For years, developers have complained about the difficulties involved in creating professional toolbars, menus, and status bars, notably the lack of flexibility and extensibility in the controls. The flexible and extensible new ToolStrip control in the .NET 2.0 framework promises to solve those problems by changing the underlying model.

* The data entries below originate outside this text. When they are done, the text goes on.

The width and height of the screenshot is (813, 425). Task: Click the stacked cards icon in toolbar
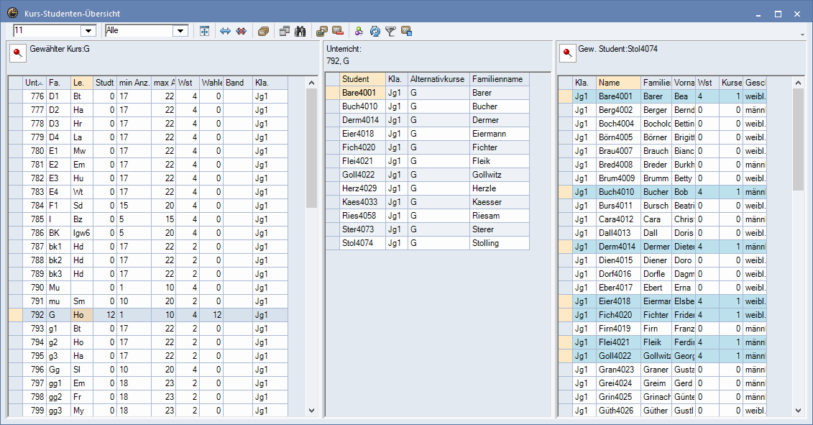pyautogui.click(x=263, y=31)
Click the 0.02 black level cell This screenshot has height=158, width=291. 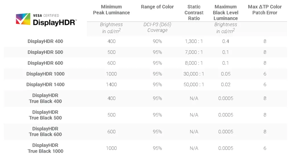click(x=225, y=84)
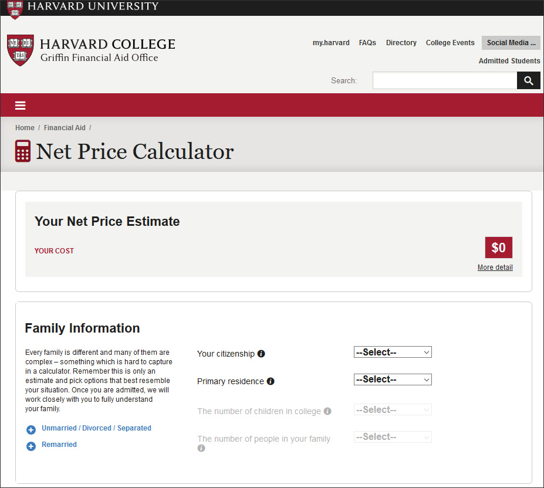Click the Primary residence info icon
The height and width of the screenshot is (488, 544).
pos(271,381)
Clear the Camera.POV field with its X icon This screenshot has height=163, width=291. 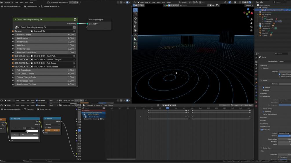point(74,31)
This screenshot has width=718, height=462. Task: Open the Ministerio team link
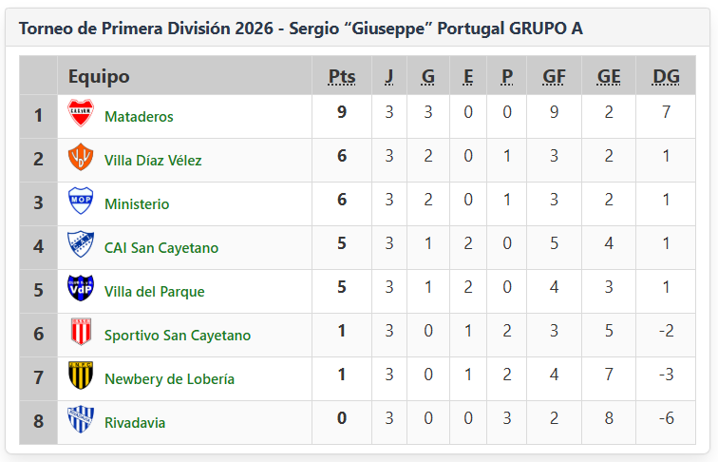[x=137, y=203]
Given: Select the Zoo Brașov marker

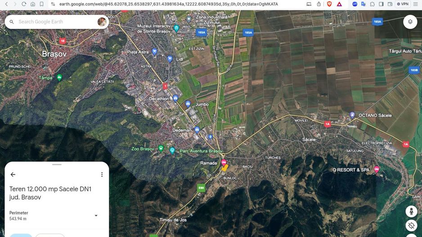Looking at the screenshot, I should coord(161,148).
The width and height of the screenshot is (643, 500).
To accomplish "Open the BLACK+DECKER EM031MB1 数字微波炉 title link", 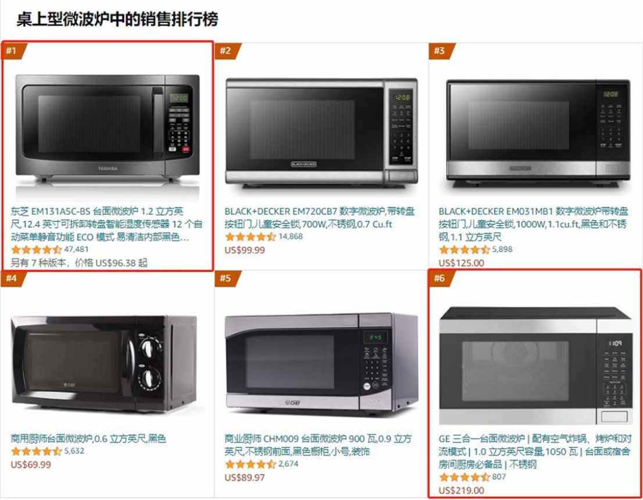I will click(x=533, y=224).
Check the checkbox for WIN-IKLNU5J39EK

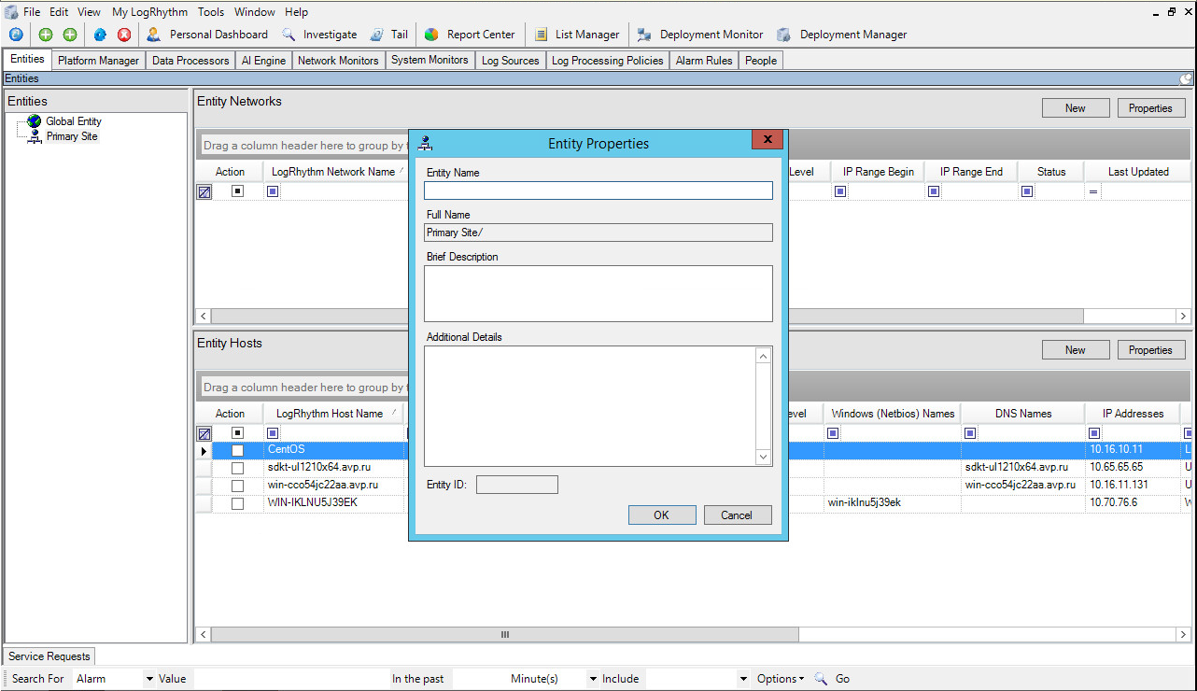237,502
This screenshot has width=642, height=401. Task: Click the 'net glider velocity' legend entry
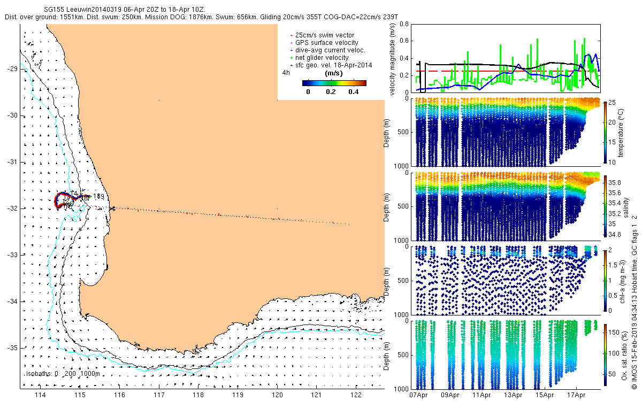coord(322,58)
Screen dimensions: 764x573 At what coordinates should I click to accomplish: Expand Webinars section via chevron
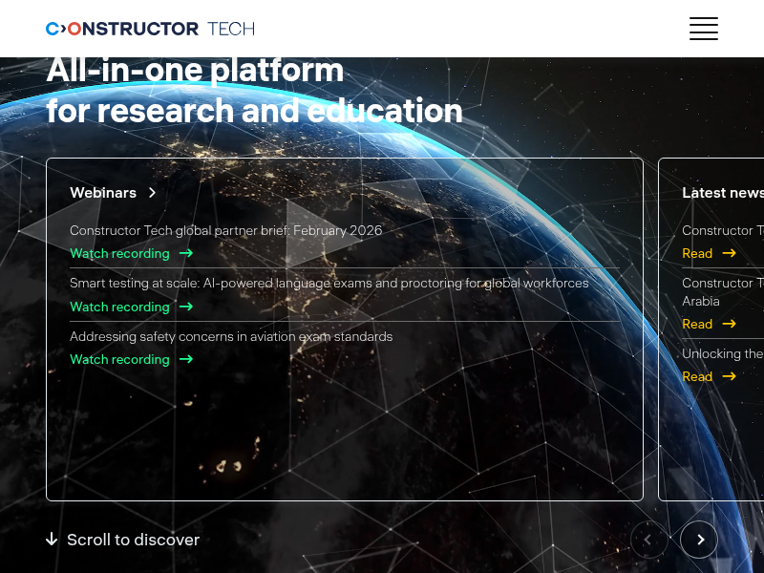(x=152, y=193)
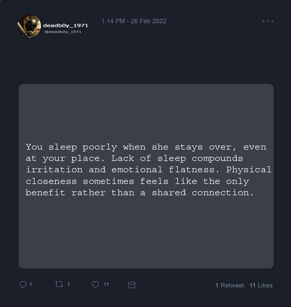Click the bold deadb0y_1971 display name
291x307 pixels.
[66, 25]
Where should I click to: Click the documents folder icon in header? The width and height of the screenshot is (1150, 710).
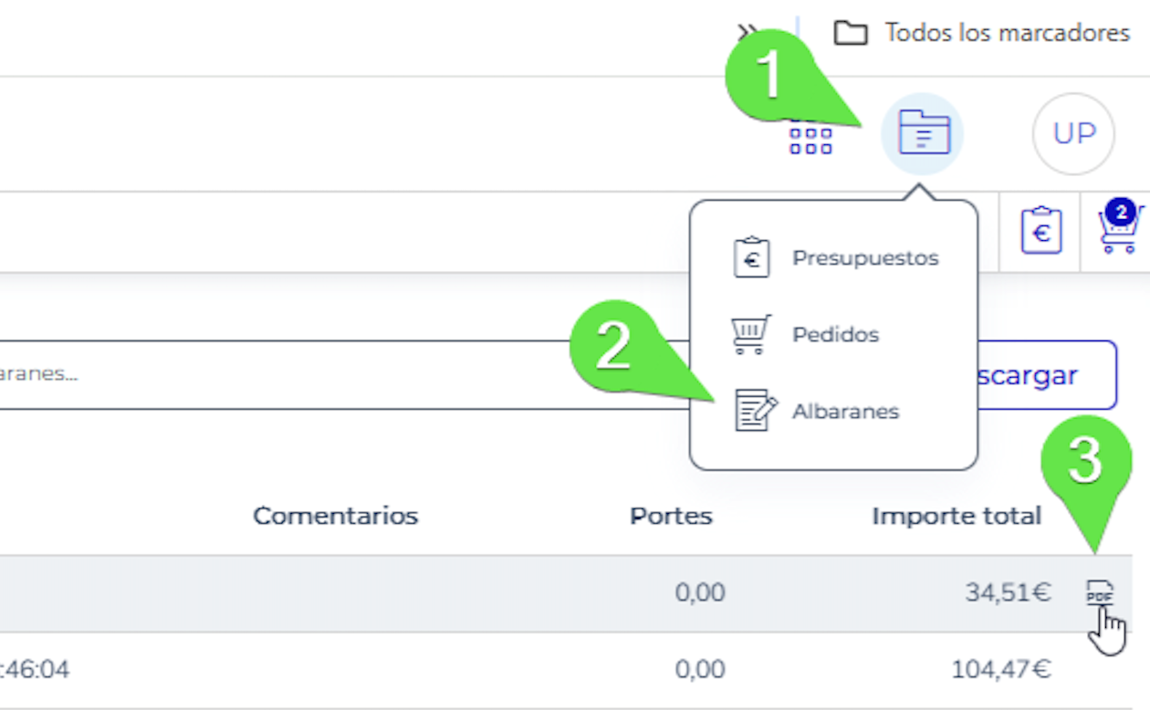pyautogui.click(x=923, y=134)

he upcoming .NET framework version 2.0 has new features galore, one of which is the new ToolStrip control. The ToolStrip aims to unify and replace existing toolbars, menus, and status bars. The new version offers specialized control implementations for use in dropdown menus, context menu popups, and status bar controls in Window Forms applications. To create this multipurpose control Microsoft had to completely redesign the class organization for menus and toolbars—a worthwhile effort—because the new design provides better design time support, custom rendering, built-in rafting, run-time re-ordering, and many more features. First, here's a brief overview of the new object model. ToolStrip Architecture Overview
In the previous versions of the .NET framework, Menu was the base class for Main Menu and ContextMenu controls while the ToolBar and StatusBar were specific control type implementations. In contrast, Whidbey groups these controls logically and provides an integrated base class called ToolStrip that's both rich and extensible. ToolStrip is now the base class for MenuStrip, ContextMenuStrip, and StatusStrip controls. All these controls function as item containers, inheriting common behavior and a common event model—extended appropriately so that each implementation accommodates specific behaviors. The base ToolStrip class handles painting, user input, and drag/drop events.

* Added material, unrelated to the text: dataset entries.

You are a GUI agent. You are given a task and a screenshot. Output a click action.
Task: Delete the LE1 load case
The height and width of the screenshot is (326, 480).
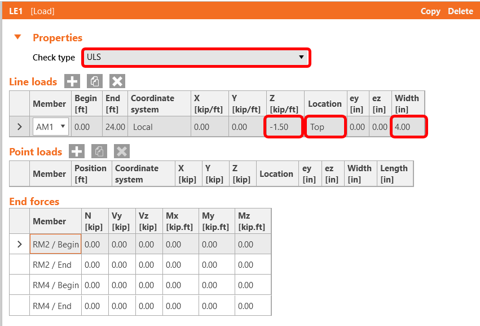click(x=460, y=11)
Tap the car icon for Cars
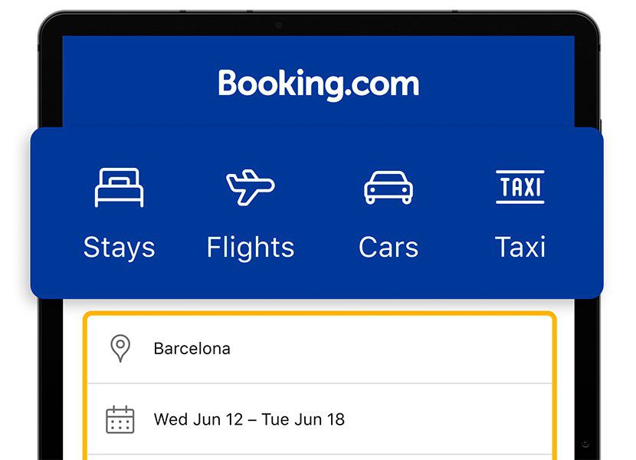Viewport: 636px width, 460px height. (x=388, y=187)
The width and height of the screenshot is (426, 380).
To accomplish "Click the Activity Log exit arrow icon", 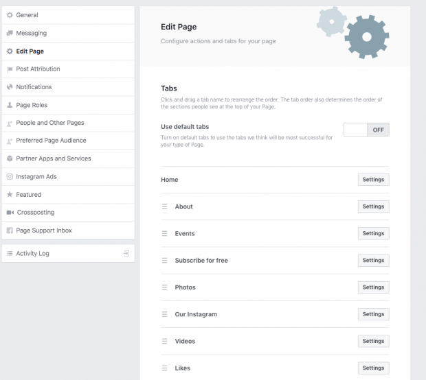I will pos(126,253).
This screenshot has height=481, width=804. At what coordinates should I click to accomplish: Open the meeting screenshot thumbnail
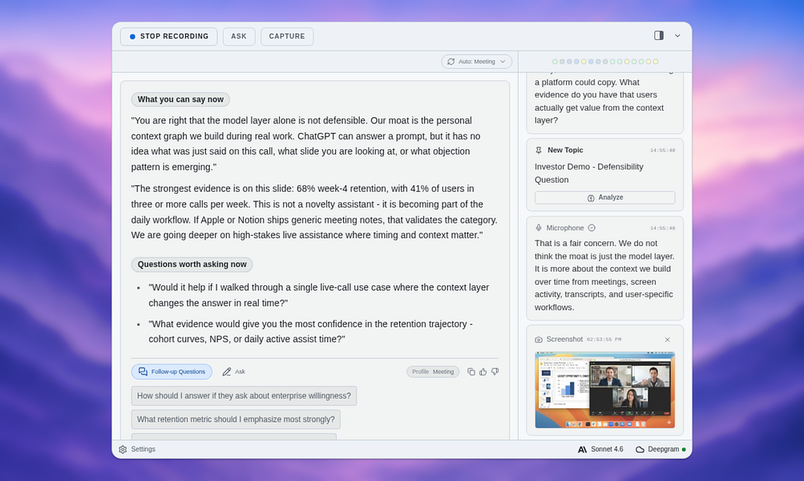point(604,390)
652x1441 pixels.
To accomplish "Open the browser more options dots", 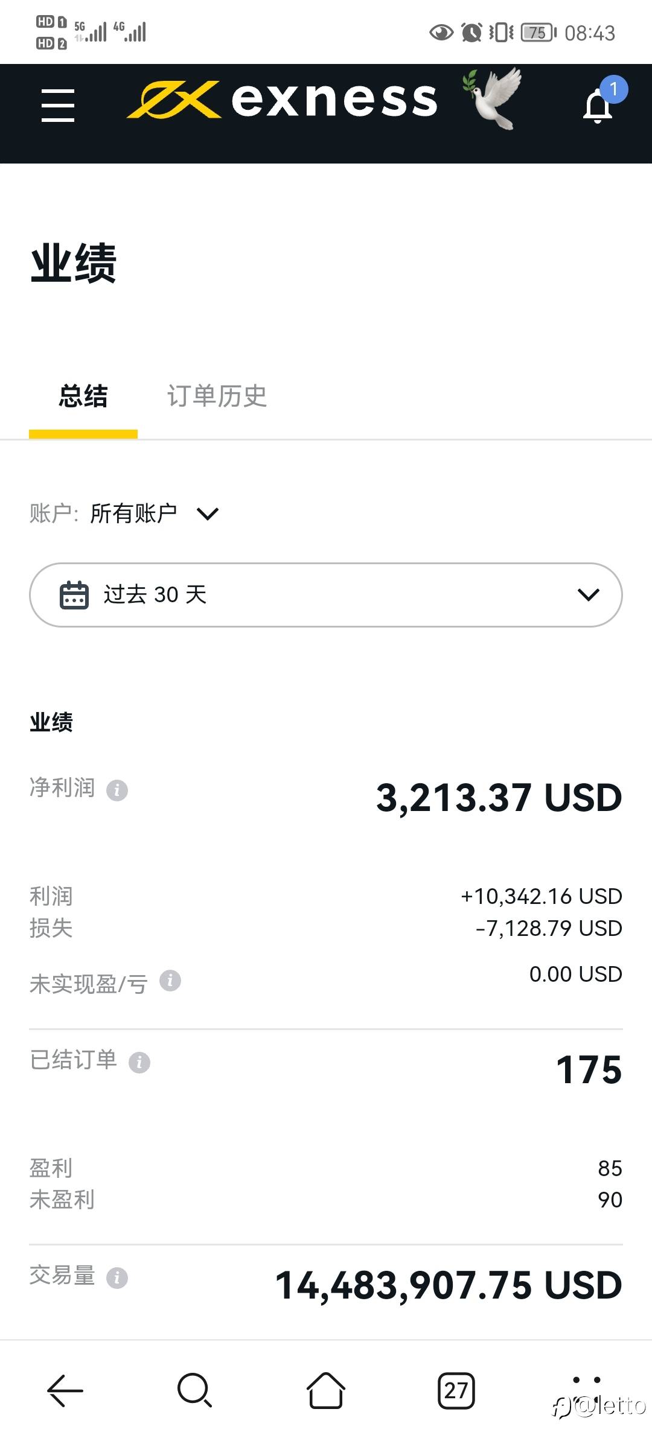I will pyautogui.click(x=586, y=1379).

Figure 1. ToolStrip and ToolStripItem: The .NET framework 2.0 contains several implementations of the base ToolStrip type, each of which can contain a set of ToolStripItem controls, such as ToolStripButton, ToolStripDropDownItem, etc.
A ToolStrip is a container for ToolStripItem elements. Each individual element on the ToolStrip is a ToolStripItem that manages the layout and event model for the type it contains. For example, elements visible on the toolbar, such as buttons, text boxes, labels, or combo boxes, or visible on the menu bar, such as "File->New," each correspond to a ToolStripItem. Table 1 shows a list of ToolStripItem controls you can place within a ToolStrip.

Table 1. Common ToolStripItem Controls: The ToolStrip provides custom implementations of the controls most commonly hosted in toolbars and status bars.

Control Implementation Description
ToolStripLabel Used to display normal text, hyperlinks, and images.
ToolStripButton Provides a typical pushbutton that you can configure to support both text and images.
ToolStripComboBox A ComboBox with methods/properties to configure various styles.
ToolStripSeparator A separator that you can use to visually separate groups of ToolStripItem elements.
ToolStripDropDownButton This control provides a button which, when clicked, displays a ToolStripDropDown control. You'll implement a sample of this to get a better idea of how to use it.
ToolStripTextBox A normal textbox which can be used to enter text.
ToolStripMenuItem A special menu control built specifically for use with the MenuStrip and ContextMenuStrip controls.
ToolStripProgressBar A specialized progress bar implementation for use within a StatusStrip control.
ToolStripSplitButton A combination of normal button and a DropDownButton.
ToolStripControlHost A control that acts as a host to your customized implementations or any other Windows Form controls.

Though you can use most of the controls listed in Table 1 in all ToolStrip controls, Microsoft recommends that you use the various ToolStripItem types only within the matching ToolStrip type containers. For example, a ToolStripMenuItem is designed for use within a MenuStrip or ContextMenuStrip. Similarly, a ToolStripProgressBar is most appropriate with the StatusStrip. So while you might be able to put a ToolStripMenuItem inside a StatusStrip, you probably shouldn't. You can use a ToolStripManager to gain finer-grained control over ToolStrip rendering, and over behavior such as rafting (sharing horizontal and vertical real estate within a tool area when docked). You might also use a ToolStripManager to merge ToolStrip controls with each other or for other non-standard tasks.